Tuesday, July 14, 2009

Paul and Ellen Connett came down Sunday night, arriving close to midnight after the drive from upstate New York. They are full of stories, people who have travelled the world fighting against trash burning, recently in Mauritius, but big in Italy. Breakfast with Susan and me around the kitchen table with the kids still asleep upstairs, preparing for the Title V appeal hearing. Paul was my witness. They lived in Camden Town in the eighties, met as Biafra activists, then he got a PhD in chemistry at Dartmouth and began lecturing on the dangers of incineration, the dioxins, fine particulates. He is a tall man and once in Spain was approached by an old man who told him he looked more like a priest than a scientist. He stood and blessing the old man with the sign of the Cross said "God recycles, my son. The devil burns," translated for him by the Greenpeace translator at the event. The audience loved it.
Not so much the Air Resources Council, sleepy industry representatives who didn't want to hear his lecture on dioxin formation and fetuses. I suppose it assumes a certain level of interest.
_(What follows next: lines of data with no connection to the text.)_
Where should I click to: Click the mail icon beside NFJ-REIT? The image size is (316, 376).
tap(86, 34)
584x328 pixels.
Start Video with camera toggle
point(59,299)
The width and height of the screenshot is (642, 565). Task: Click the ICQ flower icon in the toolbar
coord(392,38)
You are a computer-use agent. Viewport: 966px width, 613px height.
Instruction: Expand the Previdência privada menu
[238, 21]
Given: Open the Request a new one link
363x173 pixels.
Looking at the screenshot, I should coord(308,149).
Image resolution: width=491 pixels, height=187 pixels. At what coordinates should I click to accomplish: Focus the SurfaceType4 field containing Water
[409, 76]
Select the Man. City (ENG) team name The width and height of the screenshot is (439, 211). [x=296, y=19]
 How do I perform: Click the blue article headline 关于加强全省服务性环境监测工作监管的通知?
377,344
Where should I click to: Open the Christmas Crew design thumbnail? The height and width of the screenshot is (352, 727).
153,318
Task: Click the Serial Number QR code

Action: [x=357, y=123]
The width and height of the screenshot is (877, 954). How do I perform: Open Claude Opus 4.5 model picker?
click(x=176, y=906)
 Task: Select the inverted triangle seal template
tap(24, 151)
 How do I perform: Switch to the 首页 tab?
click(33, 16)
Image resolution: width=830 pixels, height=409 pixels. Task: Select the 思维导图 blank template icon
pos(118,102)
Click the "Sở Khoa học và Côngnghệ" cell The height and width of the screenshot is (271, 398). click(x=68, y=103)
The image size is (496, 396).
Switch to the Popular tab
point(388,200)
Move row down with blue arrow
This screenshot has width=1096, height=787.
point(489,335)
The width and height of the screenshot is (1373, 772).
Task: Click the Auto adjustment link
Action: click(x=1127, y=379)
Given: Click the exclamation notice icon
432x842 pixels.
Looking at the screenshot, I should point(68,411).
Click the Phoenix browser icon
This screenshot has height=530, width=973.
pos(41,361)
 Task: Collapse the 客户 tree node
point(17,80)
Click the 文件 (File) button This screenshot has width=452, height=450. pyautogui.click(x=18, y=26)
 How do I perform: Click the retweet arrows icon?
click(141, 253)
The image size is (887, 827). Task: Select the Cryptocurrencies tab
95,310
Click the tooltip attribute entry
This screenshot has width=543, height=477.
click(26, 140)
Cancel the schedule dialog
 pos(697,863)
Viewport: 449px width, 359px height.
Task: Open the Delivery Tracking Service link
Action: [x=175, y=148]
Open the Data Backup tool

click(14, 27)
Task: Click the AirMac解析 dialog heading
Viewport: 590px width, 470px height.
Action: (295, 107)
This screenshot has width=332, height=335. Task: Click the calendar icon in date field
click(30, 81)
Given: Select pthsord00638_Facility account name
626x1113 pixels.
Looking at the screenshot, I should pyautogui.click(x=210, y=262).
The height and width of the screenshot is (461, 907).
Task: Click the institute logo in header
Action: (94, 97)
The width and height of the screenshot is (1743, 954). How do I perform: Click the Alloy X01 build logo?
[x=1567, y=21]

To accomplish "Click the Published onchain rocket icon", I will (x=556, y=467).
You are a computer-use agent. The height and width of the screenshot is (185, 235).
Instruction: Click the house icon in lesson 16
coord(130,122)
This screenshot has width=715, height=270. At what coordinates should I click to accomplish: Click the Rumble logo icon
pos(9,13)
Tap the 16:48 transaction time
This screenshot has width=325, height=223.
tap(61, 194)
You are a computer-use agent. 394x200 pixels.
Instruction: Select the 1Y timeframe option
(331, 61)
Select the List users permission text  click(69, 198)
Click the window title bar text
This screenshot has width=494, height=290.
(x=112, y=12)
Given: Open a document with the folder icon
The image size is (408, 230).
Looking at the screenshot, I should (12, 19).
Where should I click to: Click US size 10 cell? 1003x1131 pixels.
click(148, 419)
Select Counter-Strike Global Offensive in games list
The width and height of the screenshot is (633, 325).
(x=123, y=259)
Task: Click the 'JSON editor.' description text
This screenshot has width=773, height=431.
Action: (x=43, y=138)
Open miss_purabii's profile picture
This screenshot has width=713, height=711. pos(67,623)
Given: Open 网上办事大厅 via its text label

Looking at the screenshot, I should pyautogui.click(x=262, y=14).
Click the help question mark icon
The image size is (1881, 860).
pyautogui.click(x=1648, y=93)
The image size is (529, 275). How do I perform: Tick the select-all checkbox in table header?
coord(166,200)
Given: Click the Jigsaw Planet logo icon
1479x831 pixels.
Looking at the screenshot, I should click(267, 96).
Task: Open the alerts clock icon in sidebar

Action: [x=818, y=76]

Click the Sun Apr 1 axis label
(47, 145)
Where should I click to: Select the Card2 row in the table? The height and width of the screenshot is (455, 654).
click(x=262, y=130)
I gave them a run for their money, debating with the silverhaired lawyer for Wheelabrator on the statutory basis for my appeal, which I insisted was the primary legal duty to protect public health, not monitor emissions compliance, and of course he insisisted on the process, intended to narrow the focus so that citizen participation is minimized to non-existence. After five hours the hearing was adjourned. Katy Lajoie hugged me. You broke it f...ng wide open, she said. Then we gathered outside, laughing and recalling some of the exchanges, releasing pent up nerves. After a celebratory lunch downtown in Concord, we said goodbye, vowing to meet up again soon. Then I saw the front page story in the Monitor and bought the last two copies from the machine on the corner. They sound-bited me, typical dumbing down story. I felt like I'd been through the shredder, and this somewhat false version of me, like the coffee grinds from the morning breakfast in the sink at home, was all that was left. Thank God for the blog, letting me digest it, filter it through my own words

Saturday, July 4, 2009

Independence

Probably nobody freedom born can appreciate it properly. Those who have been deprived wave the flag more knowingly, and those of us who wave it loudest, safe to say are hiding something, maybe even from themselves.
After 9-11 the orgy of flag waving made me sick, but it made others feel good, to be a part of something that was big and was going to kick some ass on their behalf. Sort of like the phenomenon of SUVs and small women drivers behind the wheel feeling safe tucked in their metal cocoons.
Now with Obama it's just another day and I'm glad the weather is good. That is a kindness I am grateful for. No need for patriotism when you are barbecuing. Bin Laden probably hates us for barbecuing, but who cares about him?